• Problem: In the forum post below, which process is the only one that prints actual values when the result matrix is printed at each process?

** Start Page **

0

I am running multiplication matrix code on my cluster and i am certain it works just fine. i even used the Scatterv and it scatters flawlessly... but i dynamically allocated my result matrix on every Process with size sendcount[world_rank] rows and z columns, i checked and these numbers are correct to the dot... only one Process allocated the array and the rest just prints an address or something.

My code does the matrix multiplication here:

count = 0;
while(count < z){

    for (i = 0; i < sendcount[world_rank]; i++){

        for(j = 0; j < y; j++){
            //printf("matrix1[%d][%d] * matrix2[%d][%d] = ", i, j, j, count);
            resultmatrix[i][count] += matrix1[i][j] * matrix2[j][count];
            //printf("%d ", resultmatrix[i][count]);

        }
        //printf("rank: %d, i: %d count: %d resultmatrix: %d\n", world_rank, i, count, resultmatrix[i][count]);

    }
    count++;
    //printf("\n");
}

When i go to print the resultmatrix at each process for testing, only my root process prints actual values... could this be a problem from my cluster or am i missing something?

** End Page **
** Start Records shown **

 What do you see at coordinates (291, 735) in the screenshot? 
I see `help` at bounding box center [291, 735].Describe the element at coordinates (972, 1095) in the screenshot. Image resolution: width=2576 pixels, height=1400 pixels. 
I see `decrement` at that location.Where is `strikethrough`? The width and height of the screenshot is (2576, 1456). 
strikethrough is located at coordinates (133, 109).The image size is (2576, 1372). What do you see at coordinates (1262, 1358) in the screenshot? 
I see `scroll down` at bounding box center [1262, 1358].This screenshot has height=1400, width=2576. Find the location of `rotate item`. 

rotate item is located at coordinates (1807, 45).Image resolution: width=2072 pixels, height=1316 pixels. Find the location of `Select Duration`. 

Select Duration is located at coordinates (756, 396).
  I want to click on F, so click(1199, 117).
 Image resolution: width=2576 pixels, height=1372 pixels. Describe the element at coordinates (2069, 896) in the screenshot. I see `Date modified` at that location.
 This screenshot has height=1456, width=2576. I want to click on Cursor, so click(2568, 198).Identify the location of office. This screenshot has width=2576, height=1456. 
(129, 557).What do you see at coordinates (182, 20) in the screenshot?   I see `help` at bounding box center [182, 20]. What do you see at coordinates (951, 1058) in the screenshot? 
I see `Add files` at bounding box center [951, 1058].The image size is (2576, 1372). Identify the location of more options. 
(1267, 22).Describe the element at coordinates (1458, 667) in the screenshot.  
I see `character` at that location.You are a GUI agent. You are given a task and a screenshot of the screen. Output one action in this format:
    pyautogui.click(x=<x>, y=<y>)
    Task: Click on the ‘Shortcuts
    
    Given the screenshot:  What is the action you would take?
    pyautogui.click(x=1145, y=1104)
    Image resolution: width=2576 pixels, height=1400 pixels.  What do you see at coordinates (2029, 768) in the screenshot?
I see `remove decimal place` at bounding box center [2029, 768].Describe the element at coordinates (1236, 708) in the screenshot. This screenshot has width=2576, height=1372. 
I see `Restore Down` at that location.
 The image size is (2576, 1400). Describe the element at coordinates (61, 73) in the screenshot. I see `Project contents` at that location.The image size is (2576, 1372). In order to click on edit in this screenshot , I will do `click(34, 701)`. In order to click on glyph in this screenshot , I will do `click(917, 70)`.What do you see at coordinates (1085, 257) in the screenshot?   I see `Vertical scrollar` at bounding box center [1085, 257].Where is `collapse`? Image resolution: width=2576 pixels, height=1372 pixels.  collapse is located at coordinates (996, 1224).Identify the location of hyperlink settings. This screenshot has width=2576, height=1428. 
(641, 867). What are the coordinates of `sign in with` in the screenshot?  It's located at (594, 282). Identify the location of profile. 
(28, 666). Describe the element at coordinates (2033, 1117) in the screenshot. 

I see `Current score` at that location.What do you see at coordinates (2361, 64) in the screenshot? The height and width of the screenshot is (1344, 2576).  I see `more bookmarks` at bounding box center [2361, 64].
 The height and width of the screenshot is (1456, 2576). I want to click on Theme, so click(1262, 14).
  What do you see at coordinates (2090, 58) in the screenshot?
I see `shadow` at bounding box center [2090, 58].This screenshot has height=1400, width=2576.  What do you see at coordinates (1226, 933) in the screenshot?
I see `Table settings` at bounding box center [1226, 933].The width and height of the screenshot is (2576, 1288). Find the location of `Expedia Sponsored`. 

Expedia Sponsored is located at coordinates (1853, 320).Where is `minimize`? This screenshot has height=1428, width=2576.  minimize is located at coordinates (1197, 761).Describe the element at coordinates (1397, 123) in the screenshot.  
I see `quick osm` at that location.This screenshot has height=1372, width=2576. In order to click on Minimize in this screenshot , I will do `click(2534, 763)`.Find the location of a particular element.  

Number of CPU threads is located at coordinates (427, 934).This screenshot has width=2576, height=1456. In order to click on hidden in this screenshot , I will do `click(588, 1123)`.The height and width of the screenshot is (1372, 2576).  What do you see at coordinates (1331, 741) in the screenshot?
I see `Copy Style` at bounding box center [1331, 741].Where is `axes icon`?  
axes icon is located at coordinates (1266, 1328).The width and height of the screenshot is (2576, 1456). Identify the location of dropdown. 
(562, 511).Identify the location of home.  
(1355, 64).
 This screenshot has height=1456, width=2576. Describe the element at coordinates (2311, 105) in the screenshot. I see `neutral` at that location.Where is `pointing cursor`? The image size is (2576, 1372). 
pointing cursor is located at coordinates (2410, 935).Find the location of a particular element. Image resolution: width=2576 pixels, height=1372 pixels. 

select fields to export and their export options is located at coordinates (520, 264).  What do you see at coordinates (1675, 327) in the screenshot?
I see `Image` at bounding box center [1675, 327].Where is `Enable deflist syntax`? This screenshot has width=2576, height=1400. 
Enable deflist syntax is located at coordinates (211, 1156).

** End Records shown **

• Answer to this exercise: The root process.